Work request 1:
Decide whether each statement agrees with the pricing scenarios excerpt. Answer yes or no for each and quote the words that decide it. (a) In the first scenario, 60% of customers are on the Basic tier. (b) The second scenario changes the tier prices. (c) The third scenario gives a 20% discount for annual plans.
Work request 2:
From the pricing scenarios excerpt, transcribe the stretch from "You have 200" through "(Pro becomes engine)" with no changes.

Excerpt provided:
Three quick scenarios you can copy

Example 1: Early SaaS (simple)

You have 200 customers, Basic $19 (60%), Pro $49 (30%), Team $149 (10%), and $5 add‑ons. Your blended ARPU is roughly: 0.60×19 + 0.30×49 + 0.10×149 + 5 ≈ $45.6. Multiply by 200 customers and you’re near $9.1k MRR.

Example 2: Push upgrades (Pro becomes engine)

Same prices, but you improve onboarding and shift the mix to 45% / 40% / 15%. Now the weighted tier revenue is higher even with the same customer count. In many products, improving the “Pro story” (who it’s for + why it’s worth it) is easier than acquiring 50% more customers.

Example 3: Annual prepaid for cash

You offer annual with a 15% discount. If a tier’s monthly price is $49, the “monthly equivalent” becomes $49 × (1 − 0.15) ≈ $41.65. That can reduce MRR, but it increases cash collected up front and reduces churn in practice. Use the annual setting to understand the trade-off: MRR optics vs. cash and retention.

Study material:

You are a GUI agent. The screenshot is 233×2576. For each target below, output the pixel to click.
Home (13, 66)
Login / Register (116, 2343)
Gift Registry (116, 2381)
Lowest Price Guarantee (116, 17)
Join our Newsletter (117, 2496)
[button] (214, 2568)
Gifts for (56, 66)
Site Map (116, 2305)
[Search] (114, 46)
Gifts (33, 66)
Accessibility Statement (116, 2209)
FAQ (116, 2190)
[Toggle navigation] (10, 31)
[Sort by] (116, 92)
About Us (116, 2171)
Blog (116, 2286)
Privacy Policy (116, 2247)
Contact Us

Written solution 1:
(a) Yes: "Basic $19 (60%)"
(b) No: "Same prices, but you improve onboarding"
(c) No: "You offer annual with a 15% discount."

Written solution 2:
You have 200 customers, Basic $19 (60%), Pro $49 (30%), Team $149 (10%), and $5 add‑ons. Your blended ARPU is roughly: 0.60×19 + 0.30×49 + 0.10×149 + 5 ≈ $45.6. Multiply by 200 customers and you’re near $9.1k MRR.

Example 2: Push upgrades (Pro becomes engine)